しばらく二人で抱き合っていたが、どちらともなく身体を離す。



「リン、そろそろ…」

「うん、完全に夜が明ける前には森を抜けた方がいいわね」



そう言って立ち上がり、

一応変装のつもりで着替えた、町娘の服と、庶民が着るような一般的な男性物の服についた草をお互いにはらい合う。






歩き出そうとした時、突然


レンが呟くように言った。









「俺さ、冗談じゃなくて…今まで城の外に出たことってなかったんだ」

「…?」



レンが遠くの方を見る。




「だから、王宮って狭い、閉鎖された空間しか知らなかった」

「うん」


「それが俺の世界の全てだと思ってた。一生、広い世界に出られることはないんだって思い込んで、勝手に拗ねていじけてた。」

「うん」


「でも、もういじけたりしない。…今度はリンが見てきた世界を…広い外の世界を見てみたい。リンと一緒に自由になりたい」

「うん」




「だからさ、リンが連れてってくれよ?自由な世界に。
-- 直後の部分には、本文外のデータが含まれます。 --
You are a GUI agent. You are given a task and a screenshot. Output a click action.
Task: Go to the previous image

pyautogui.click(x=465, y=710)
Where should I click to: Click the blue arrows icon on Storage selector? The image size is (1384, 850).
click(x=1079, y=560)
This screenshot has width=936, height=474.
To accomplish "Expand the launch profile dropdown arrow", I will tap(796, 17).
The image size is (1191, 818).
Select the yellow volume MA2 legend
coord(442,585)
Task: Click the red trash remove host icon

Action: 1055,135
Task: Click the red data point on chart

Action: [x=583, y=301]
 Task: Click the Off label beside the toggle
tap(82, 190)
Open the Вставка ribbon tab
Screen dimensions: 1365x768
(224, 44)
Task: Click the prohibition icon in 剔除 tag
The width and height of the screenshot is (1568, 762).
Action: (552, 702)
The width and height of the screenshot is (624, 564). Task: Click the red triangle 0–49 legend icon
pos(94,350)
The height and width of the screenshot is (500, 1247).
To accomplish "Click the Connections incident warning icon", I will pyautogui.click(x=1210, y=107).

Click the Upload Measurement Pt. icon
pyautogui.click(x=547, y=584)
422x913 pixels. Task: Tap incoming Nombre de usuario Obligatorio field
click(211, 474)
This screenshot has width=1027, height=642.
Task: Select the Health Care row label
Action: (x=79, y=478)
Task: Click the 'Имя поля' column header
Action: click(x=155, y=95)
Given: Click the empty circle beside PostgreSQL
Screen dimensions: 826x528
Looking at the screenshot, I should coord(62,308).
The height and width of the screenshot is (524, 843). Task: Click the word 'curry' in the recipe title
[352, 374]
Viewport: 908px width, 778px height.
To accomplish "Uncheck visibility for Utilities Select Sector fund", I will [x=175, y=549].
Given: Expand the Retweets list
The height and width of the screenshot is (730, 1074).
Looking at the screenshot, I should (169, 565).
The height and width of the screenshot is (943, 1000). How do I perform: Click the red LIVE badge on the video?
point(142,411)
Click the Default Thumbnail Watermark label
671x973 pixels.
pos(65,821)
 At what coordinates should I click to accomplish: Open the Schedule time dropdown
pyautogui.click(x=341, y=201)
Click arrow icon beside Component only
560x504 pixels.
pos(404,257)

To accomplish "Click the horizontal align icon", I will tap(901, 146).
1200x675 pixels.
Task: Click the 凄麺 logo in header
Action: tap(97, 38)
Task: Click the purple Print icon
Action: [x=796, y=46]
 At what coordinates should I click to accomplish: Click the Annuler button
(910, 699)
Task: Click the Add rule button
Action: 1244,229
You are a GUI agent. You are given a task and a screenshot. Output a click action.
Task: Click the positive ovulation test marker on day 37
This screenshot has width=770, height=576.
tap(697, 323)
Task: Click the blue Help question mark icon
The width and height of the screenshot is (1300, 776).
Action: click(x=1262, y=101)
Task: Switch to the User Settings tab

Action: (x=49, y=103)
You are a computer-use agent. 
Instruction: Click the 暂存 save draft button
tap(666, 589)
代わりにリンのことは俺が守るから」


「うん!一緒に行こう!レンとあたしなら、きっとどこまでも行けるわ」





レンが笑って手を差し出す。

あたしも笑って、それをとった。




もう、国王でも…スパイでもなくなったあたしたちは


二人で手を繋いで歩き出す。





遠くへ行こう。



追っ手に捕まらないくらい遠く遠く


海を超えて

砂漠を越えて

大陸を渡って



もっともっと遠くへ行こう。




きっとその先でなら、あたしたちは自由になれる。




二人でいれば、きっと今度こそ幸せになれる。




そう思った。









森を抜ける直前に


ふと見上げた空は


あたしが好きな人の瞳と同じ色をしていた。






あぁ、なんて綺麗な蒼色だろう…







この国に来て

初めてレンと出会った時に



きっとその瞬間から、あたしはその夜明け色の瞳に恋をしていたんだ。




そして


きっとこれからも、


ずっとずっと、その瞳を持つこの人に、恋をし続けるんだと思った。







「ねぇ、レン? あたし…あたしね、レンの瞳の色が夜明けの空みたいで好きよ?」




「…俺もリンが…リンの全部が好きだ」





レンが嬉しそうに笑った。






「行こう!リン!」










きっと二人ならどこまでも行ける。







きっとあたしたちの未来はこの先にある。